Construction of Sparse Matrices for Finite Elements with TBB Containers and OpenMP

Igor Gribanov

5.00/5 (6 votes)

Oct 6, 2021

CPOL

9 min read

7857

An efficient algorithm for assembling sparse matrices in Compressed Sparse Row (CSR) format.

Introduction

The Finite Element Method (FEM) was conceived as an engineering tool for calculating forces in trusses. It allowed engineers to "see" forces that are invisible to the naked eye. It was quickly realized that aside from analyzing static force distributions, FEM can be applied in various areas of physics - Fluid Mechanics, Heat Transfer, Electromagnetism. In general, FEM is a way of "solving" differential equations by converting them to something that a computer "understands" - floating-point arithmetic.

While there are various types of FEM, many of them come down to crunching a linear system of equations in the form

$\begin{aligned} \mathbf{Ax}=\mathbf{b}, \end{aligned}$

where $\mathbf{A}$ is a sparse matrix.

Libraries that solve such equations already exist - MKL, LAPACK, cuSPARSE - to name a few. FEM codes prepare the matrix $\mathbf{A}$ and the right-hand side $\mathbf{b}$ and let a solver do its magic. But how exactly is the sparse matrix prepared? Is there a way to optimize this process?

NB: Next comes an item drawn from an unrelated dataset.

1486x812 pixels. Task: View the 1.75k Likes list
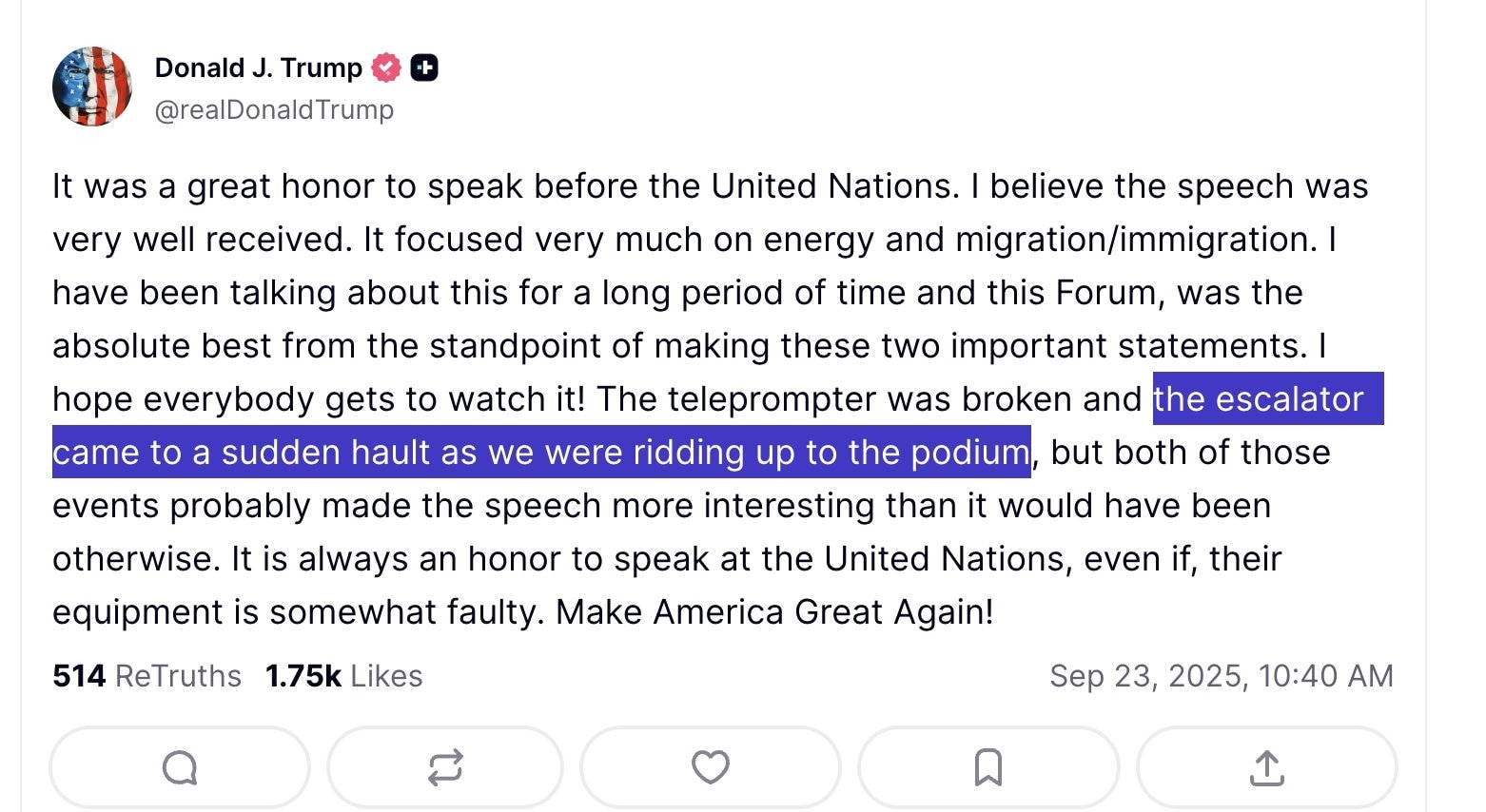[x=343, y=676]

During my several years in academia, I wrote an algorithm for the assembly of sparse matrices. This data structure is unlike any other. It is a non-standard mapping with specific properties. Most attempts to go with the "standard" hash sets and red-black trees go terribly wrong.

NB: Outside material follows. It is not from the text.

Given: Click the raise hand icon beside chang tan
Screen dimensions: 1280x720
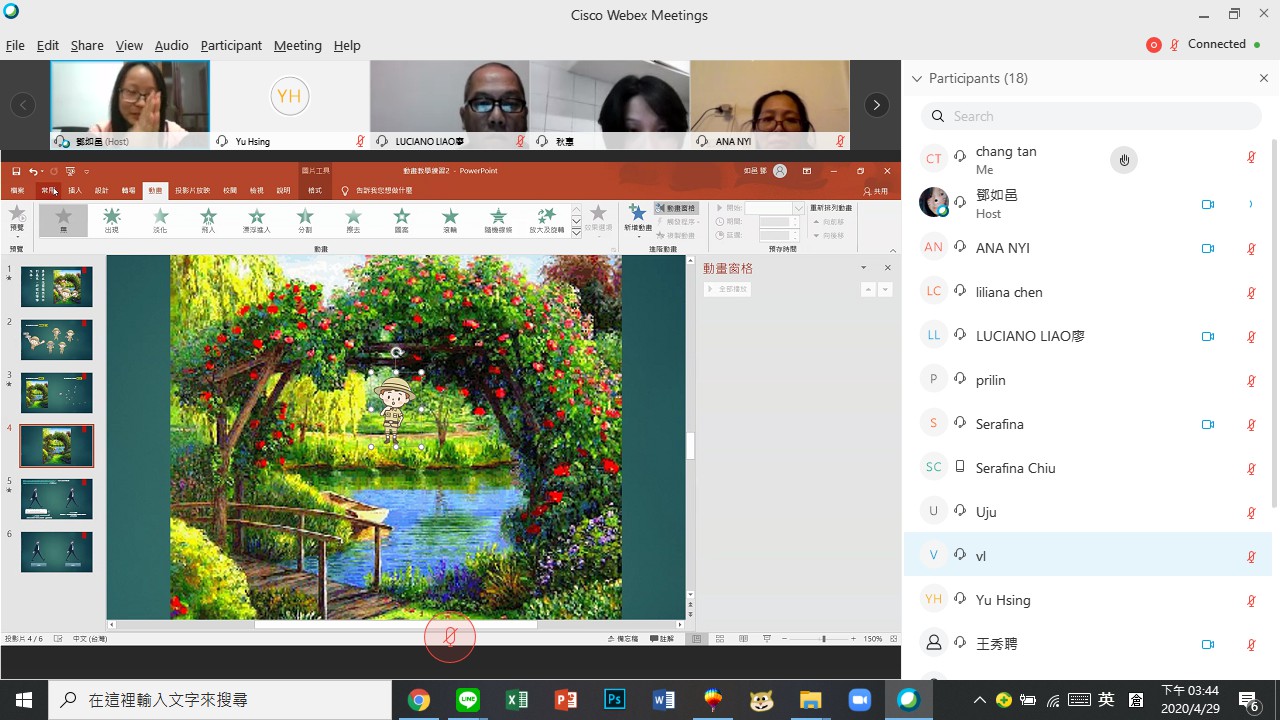Looking at the screenshot, I should (1124, 160).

This article will discuss the possible pitfalls with the assembly of sparse linear systems. It may be helpful to researchers who develop custom FEM implementations.

A Simple Example

Consider a mass-spring system, where each spring has its unique stiffness constant $k_n$ and a rest length $d_n$. A spring $n$ that connects nodes $i$ and $j$ exerts the following force onto node $i$.

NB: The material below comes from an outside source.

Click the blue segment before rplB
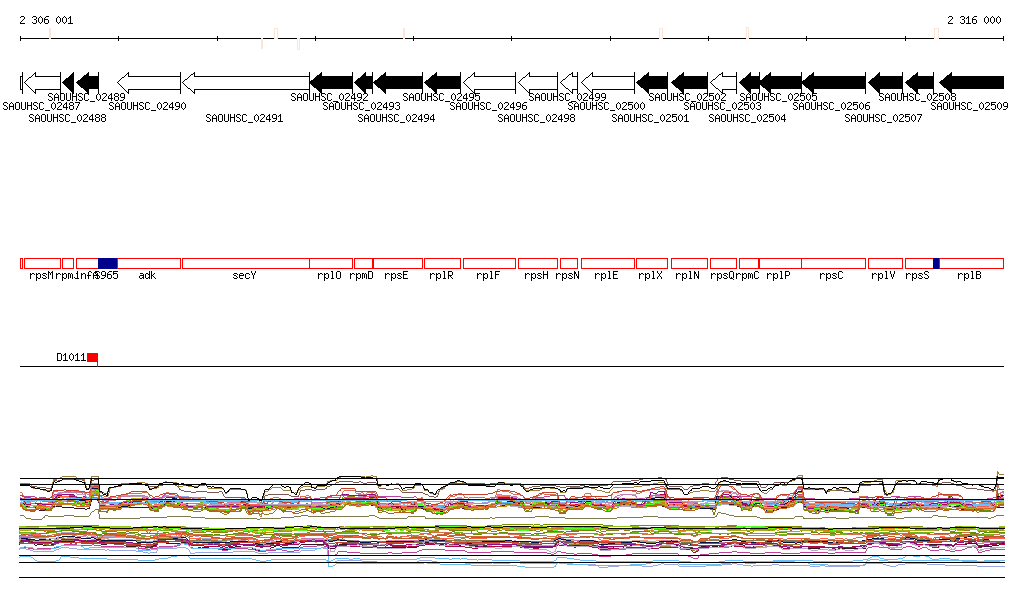1024x611 pixels. coord(936,263)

$\begin{aligned} F_{n,i} = k_n(x_j-x_i-d_n).\end{aligned}$

For every force acting on node $i$, there is a force with an opposite sign acting on the incident node $j$:

$\begin{aligned} F_{n,j}= -F_{n,i}.\end{aligned}$

We are looking for the nodal displacements at equilibrium - when all forces from the springs add up to zero:

$\begin{aligned} \sum_{n} {F_{n,k}} = 0.\end{aligned}$

A linear system of equations arises:

$\begin{aligned} \mathbf{Ax}=\mathbf{b}. \end{aligned}$

where $\mathbf{x}=[x_1,x_2,...,x_N]^T$ is the nodal positions vector, $\mathbf{A}$ is a matrix of nodal interactions, and $\mathbf{b}$ is the right-hand side of the linear system. The latter is non-zero because the initial spring lengths $d_n$ contribute constant terms.

The length of $\mathbf{x}$ will be denoted as N, and the size of matrix $\mathbf{A}$ is NxN.

For each spring that connects the nodes $i$ and $j$, there are non-zero entries $e_{ii},e_{ij},e_{ji},e_{jj}$ in matrix $\mathbf{A}$. Aside from these elements, the matrix is mostly filled with zeros - it is sparse.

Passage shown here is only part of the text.